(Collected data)
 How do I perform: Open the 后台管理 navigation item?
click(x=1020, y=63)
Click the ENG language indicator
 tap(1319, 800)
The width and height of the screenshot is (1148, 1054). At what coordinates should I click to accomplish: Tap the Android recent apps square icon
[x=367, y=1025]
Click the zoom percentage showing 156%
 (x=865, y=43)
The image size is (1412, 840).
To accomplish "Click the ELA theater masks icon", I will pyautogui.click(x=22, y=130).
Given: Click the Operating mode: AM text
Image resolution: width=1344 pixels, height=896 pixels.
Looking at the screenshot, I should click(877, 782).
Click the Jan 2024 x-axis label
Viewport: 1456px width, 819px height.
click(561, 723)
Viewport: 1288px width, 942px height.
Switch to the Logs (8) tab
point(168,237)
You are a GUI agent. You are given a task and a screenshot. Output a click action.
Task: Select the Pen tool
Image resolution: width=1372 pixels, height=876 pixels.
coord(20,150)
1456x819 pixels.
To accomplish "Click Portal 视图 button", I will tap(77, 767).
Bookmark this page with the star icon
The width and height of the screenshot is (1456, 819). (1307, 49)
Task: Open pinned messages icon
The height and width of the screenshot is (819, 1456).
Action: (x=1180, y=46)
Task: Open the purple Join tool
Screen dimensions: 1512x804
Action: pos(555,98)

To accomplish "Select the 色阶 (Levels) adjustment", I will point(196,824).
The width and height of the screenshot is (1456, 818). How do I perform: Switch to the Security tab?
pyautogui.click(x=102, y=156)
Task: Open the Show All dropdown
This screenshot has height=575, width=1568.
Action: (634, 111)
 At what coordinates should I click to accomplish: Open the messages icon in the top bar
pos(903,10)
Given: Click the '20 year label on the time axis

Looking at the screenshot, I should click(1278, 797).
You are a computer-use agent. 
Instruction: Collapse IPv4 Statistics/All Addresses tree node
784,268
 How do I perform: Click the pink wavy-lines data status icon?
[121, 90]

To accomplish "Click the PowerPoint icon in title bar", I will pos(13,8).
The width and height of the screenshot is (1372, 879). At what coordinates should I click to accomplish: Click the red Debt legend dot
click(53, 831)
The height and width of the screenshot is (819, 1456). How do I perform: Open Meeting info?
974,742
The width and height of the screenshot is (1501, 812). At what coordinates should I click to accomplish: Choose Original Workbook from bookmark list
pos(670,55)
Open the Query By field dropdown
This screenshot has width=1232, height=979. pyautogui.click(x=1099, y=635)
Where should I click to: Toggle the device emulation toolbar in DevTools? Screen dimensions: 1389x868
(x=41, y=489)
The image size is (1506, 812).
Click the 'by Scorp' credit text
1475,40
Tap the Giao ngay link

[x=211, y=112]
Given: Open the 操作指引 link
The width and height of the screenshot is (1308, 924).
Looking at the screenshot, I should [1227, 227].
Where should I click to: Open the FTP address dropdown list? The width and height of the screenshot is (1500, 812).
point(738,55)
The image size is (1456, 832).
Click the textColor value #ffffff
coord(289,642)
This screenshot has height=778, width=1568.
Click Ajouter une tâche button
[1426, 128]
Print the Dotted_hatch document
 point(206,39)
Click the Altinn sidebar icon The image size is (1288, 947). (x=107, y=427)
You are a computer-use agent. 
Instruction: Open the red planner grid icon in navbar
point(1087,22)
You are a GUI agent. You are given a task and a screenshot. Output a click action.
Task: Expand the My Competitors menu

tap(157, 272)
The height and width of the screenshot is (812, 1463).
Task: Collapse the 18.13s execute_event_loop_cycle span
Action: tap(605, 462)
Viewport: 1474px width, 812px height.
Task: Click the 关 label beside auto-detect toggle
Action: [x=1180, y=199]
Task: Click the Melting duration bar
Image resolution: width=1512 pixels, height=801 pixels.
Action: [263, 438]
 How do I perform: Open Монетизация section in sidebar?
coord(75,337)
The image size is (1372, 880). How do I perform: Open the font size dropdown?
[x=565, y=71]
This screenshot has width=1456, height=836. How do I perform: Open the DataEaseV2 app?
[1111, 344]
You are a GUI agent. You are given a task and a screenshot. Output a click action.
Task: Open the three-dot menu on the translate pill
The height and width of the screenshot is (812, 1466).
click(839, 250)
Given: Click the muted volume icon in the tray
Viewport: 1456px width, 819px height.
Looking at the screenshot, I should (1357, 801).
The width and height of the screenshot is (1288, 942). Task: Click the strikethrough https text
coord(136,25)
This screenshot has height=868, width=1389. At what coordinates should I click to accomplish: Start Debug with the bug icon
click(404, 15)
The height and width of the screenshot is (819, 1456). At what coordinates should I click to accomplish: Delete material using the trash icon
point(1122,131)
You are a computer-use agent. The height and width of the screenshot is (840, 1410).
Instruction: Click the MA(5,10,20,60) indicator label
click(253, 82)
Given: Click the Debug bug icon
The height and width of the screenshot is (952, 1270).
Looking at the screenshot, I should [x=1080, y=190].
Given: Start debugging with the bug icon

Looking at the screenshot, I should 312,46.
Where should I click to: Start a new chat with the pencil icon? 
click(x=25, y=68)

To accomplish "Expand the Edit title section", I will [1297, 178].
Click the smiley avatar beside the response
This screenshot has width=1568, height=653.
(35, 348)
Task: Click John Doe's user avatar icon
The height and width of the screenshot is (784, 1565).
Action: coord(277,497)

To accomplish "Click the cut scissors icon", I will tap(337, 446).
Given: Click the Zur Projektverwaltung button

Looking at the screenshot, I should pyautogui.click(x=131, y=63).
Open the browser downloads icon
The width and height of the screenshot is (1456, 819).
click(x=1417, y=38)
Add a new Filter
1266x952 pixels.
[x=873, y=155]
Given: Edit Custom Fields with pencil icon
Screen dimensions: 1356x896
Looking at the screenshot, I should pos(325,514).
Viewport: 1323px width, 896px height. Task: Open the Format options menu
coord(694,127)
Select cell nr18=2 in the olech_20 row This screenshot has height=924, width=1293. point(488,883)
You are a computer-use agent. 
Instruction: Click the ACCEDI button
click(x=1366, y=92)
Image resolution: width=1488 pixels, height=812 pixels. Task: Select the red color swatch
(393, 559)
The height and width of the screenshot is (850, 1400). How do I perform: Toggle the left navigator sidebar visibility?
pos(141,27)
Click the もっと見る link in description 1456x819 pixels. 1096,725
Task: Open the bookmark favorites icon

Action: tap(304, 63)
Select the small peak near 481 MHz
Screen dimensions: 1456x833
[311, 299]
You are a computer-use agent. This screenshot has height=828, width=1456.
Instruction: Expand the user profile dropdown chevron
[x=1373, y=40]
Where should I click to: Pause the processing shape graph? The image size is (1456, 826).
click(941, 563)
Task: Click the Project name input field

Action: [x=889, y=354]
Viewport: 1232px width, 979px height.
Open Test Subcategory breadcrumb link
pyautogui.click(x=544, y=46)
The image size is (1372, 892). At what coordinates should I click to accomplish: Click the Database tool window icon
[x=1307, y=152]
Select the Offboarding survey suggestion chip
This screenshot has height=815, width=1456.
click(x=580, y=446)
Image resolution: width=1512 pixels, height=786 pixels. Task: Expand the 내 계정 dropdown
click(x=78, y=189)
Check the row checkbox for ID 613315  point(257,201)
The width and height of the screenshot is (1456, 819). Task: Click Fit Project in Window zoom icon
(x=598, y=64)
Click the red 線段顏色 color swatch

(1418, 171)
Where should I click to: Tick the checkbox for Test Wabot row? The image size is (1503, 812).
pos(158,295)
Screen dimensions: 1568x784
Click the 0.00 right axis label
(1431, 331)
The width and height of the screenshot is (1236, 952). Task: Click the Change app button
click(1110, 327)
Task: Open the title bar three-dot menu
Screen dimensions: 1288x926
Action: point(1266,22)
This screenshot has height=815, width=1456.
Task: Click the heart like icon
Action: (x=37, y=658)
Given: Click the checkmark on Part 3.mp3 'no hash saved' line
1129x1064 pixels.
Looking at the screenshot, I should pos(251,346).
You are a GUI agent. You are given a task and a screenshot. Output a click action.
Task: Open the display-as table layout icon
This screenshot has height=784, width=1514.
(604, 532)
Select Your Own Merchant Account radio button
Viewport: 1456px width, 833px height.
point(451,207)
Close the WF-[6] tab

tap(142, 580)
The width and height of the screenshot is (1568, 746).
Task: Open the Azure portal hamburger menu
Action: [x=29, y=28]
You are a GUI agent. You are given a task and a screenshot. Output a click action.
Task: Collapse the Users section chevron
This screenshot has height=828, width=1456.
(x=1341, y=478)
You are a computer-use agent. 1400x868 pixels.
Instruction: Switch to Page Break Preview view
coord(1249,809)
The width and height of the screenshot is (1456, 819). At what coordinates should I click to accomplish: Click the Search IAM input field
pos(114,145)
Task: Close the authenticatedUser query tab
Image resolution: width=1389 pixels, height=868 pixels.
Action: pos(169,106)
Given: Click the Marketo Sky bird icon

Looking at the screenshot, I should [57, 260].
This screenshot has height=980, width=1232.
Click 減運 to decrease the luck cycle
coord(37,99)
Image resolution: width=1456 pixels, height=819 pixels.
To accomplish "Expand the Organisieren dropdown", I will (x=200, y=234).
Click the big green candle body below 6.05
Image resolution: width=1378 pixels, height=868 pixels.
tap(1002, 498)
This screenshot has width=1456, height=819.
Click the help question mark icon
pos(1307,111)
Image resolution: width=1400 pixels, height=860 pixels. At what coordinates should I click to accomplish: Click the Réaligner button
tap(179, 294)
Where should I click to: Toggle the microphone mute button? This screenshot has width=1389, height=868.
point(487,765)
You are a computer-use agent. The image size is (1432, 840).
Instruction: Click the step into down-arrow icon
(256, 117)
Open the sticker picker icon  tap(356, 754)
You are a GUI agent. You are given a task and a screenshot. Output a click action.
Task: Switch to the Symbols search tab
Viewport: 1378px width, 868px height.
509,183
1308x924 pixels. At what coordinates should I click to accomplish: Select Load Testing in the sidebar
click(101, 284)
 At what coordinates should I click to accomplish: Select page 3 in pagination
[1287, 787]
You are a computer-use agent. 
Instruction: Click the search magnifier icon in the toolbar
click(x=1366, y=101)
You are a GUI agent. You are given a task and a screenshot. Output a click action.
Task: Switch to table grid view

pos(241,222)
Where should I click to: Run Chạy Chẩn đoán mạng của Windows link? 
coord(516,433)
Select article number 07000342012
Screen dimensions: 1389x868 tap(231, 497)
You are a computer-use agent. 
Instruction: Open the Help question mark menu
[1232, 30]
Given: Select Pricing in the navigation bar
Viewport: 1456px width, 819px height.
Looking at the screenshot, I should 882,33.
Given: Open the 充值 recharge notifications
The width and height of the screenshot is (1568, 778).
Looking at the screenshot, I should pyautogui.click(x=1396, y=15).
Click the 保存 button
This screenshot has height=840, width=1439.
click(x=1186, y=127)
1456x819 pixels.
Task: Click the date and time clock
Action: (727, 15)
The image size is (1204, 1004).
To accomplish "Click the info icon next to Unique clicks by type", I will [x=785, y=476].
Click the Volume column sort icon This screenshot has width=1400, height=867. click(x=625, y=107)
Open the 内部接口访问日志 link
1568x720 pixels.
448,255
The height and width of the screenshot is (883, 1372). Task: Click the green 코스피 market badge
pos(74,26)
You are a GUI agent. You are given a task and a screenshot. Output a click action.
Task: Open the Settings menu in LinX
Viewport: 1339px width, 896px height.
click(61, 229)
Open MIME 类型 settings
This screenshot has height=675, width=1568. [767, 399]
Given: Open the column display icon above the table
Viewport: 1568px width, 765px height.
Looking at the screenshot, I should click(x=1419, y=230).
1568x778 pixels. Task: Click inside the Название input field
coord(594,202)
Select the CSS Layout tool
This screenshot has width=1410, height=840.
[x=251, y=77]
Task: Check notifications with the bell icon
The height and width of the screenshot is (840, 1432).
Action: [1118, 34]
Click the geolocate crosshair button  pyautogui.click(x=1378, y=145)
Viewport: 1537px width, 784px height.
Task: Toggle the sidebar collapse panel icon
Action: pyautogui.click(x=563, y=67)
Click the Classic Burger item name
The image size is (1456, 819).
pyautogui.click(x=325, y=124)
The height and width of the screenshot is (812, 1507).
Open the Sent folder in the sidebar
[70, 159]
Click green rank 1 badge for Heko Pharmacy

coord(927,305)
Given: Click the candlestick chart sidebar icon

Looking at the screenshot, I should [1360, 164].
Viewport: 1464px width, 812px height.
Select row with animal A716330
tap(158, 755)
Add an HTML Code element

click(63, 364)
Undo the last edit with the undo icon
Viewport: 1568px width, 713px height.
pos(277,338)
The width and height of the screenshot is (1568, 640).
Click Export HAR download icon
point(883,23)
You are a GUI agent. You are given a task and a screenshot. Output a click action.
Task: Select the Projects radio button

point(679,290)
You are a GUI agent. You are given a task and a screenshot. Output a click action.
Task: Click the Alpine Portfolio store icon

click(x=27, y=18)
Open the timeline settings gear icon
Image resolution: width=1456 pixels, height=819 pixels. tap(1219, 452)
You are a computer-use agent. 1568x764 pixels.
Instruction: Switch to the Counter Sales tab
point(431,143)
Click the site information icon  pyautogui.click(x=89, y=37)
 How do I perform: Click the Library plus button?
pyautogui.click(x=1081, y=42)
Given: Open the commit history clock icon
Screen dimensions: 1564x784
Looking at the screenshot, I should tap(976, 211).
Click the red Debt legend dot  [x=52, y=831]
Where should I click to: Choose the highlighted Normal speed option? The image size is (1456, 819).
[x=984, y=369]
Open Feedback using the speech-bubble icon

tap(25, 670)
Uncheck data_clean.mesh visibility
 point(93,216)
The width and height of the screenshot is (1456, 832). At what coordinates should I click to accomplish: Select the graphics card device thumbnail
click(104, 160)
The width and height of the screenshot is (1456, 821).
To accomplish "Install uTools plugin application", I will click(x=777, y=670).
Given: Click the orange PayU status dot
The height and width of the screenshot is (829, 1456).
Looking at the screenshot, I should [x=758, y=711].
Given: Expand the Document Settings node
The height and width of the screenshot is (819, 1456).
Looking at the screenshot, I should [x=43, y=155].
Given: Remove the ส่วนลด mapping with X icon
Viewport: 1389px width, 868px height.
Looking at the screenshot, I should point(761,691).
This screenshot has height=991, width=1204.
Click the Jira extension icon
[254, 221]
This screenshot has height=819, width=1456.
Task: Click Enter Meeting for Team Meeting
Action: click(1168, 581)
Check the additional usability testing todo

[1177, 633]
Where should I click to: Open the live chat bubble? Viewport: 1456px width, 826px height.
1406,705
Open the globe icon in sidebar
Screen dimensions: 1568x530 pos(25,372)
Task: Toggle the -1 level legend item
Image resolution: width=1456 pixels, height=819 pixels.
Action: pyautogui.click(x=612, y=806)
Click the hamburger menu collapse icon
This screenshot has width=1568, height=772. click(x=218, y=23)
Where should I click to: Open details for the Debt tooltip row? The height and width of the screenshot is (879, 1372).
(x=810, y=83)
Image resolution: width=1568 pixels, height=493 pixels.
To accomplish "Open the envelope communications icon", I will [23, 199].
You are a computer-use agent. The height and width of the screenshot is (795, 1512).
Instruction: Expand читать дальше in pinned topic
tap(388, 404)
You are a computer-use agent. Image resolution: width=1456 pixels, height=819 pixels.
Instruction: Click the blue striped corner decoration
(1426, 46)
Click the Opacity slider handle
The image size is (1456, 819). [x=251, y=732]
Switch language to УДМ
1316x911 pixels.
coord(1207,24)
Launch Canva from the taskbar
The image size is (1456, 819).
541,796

## Task description
Which of the lines in the data contain the string "avatar"? Return each one.

## Response
Click the smiley avatar beside the response
Task: Click John Doe's user avatar icon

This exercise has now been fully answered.